PROBLEM REQUIREMENTS: In your copy, repeat the records exactly and leave out the pictures.

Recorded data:

++++++

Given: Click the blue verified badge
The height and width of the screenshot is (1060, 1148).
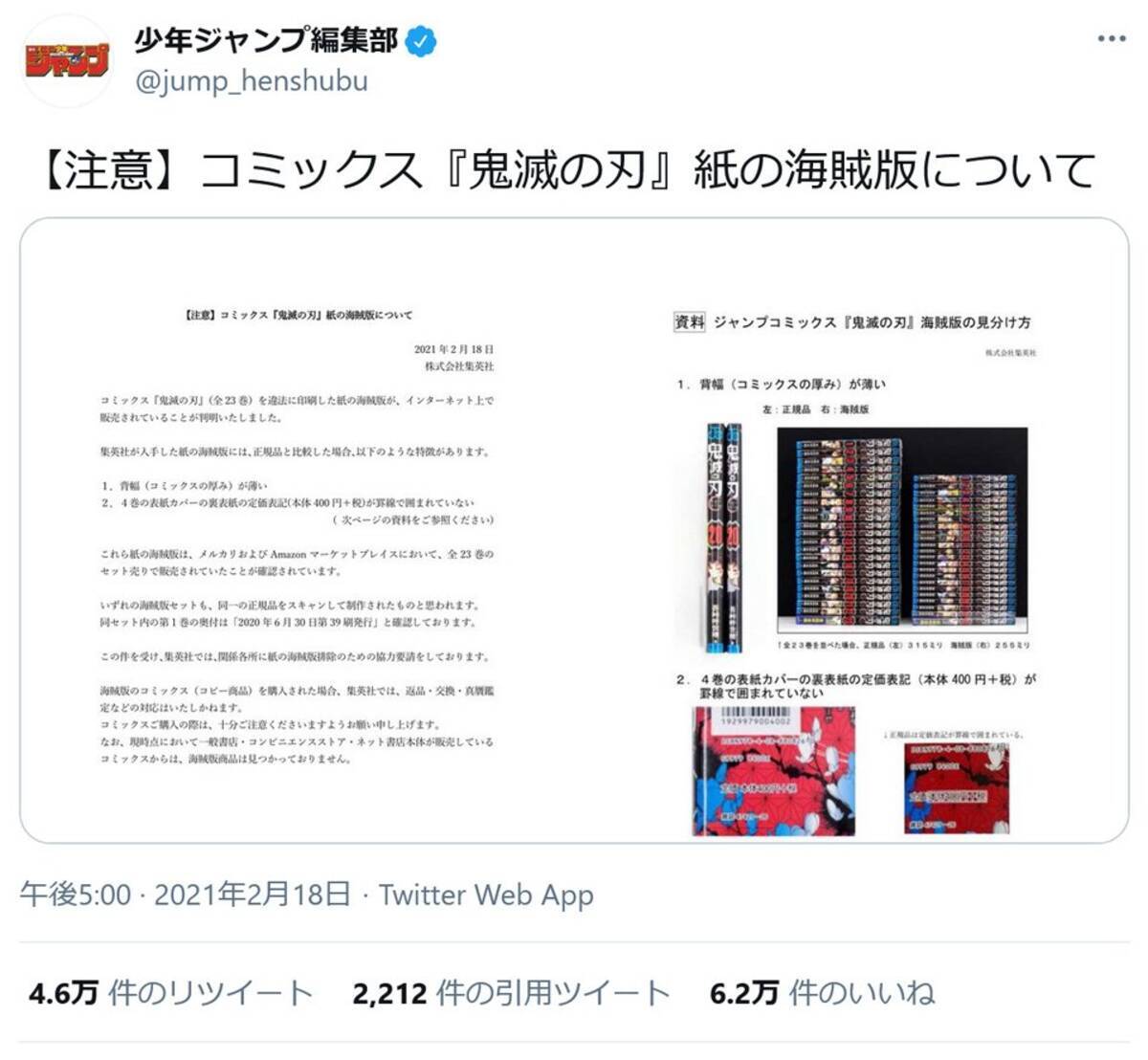Looking at the screenshot, I should (x=422, y=41).
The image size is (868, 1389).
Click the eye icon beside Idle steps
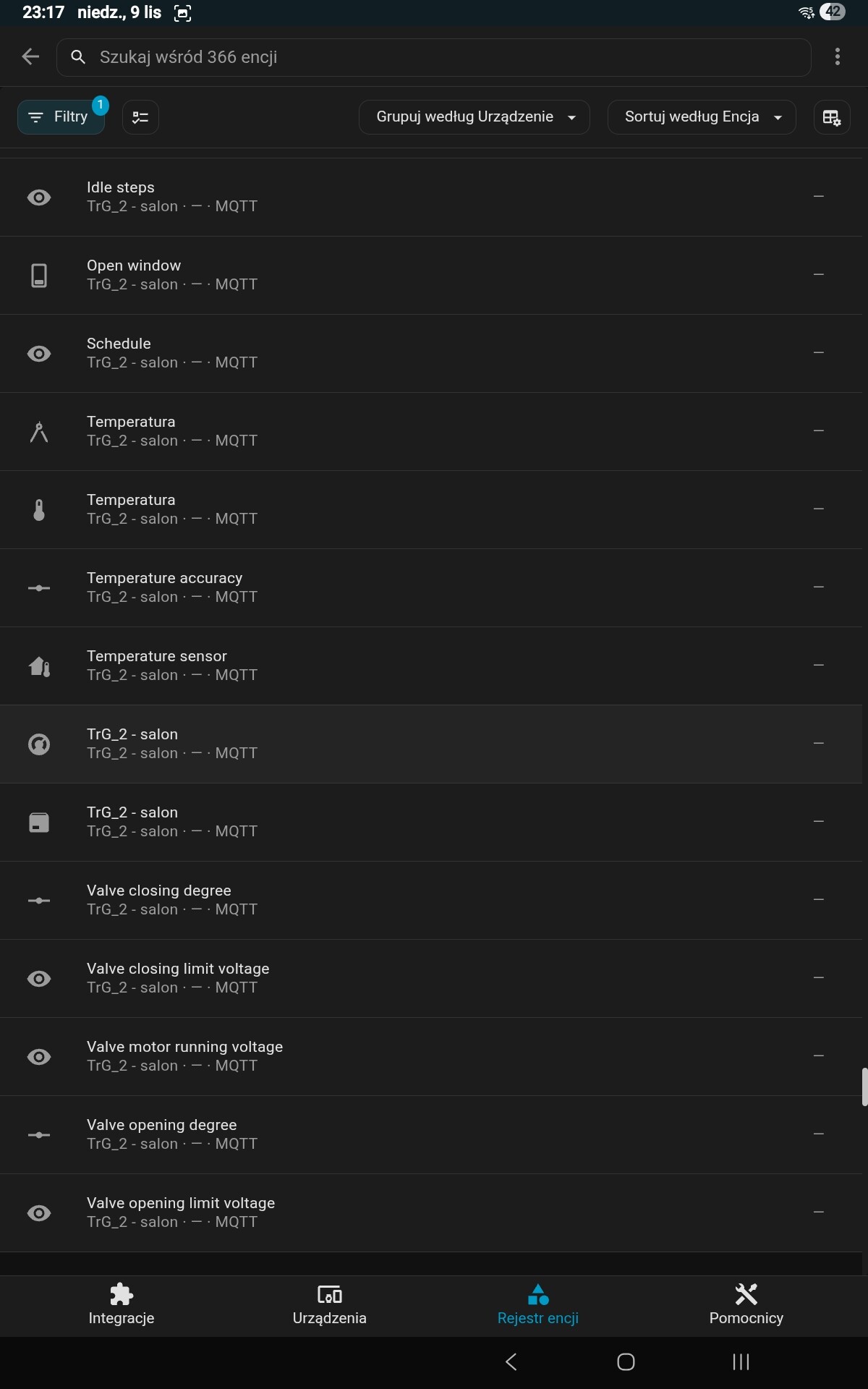(39, 197)
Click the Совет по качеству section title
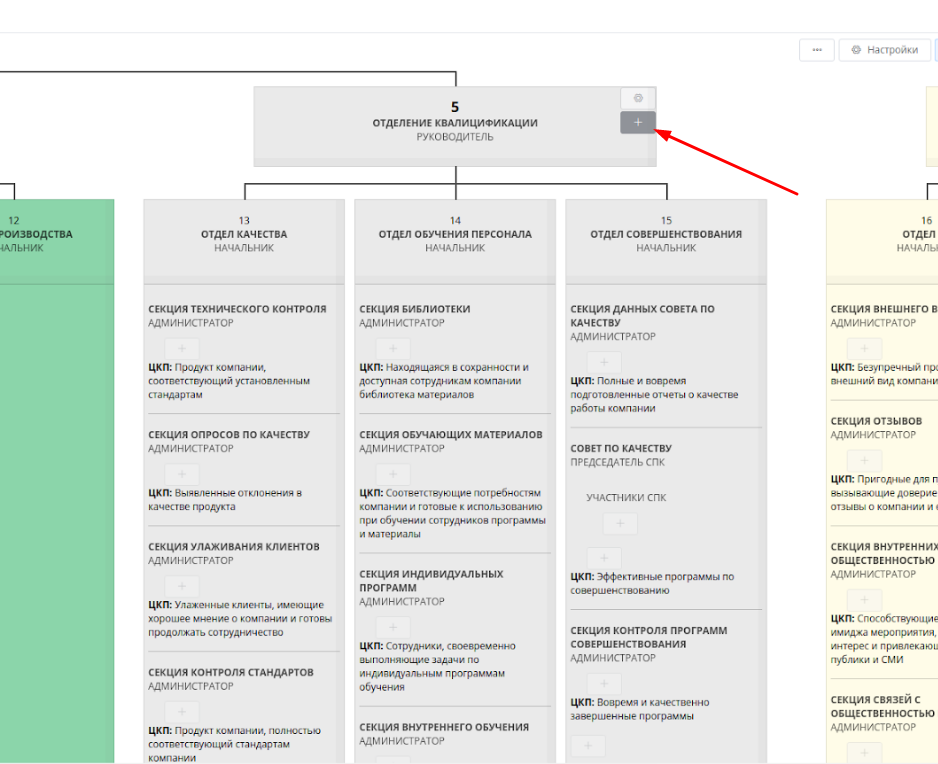The image size is (938, 764). tap(621, 449)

++++++

SOLUTION TO THE PROBLEM:
Given: Click the blue verified badge
The height and width of the screenshot is (1060, 1148).
Looking at the screenshot, I should (x=422, y=41).
The image size is (868, 1389).
Click the eye icon beside Idle steps
(39, 197)
Click the Совет по качеству section title
The image size is (938, 764). tap(621, 449)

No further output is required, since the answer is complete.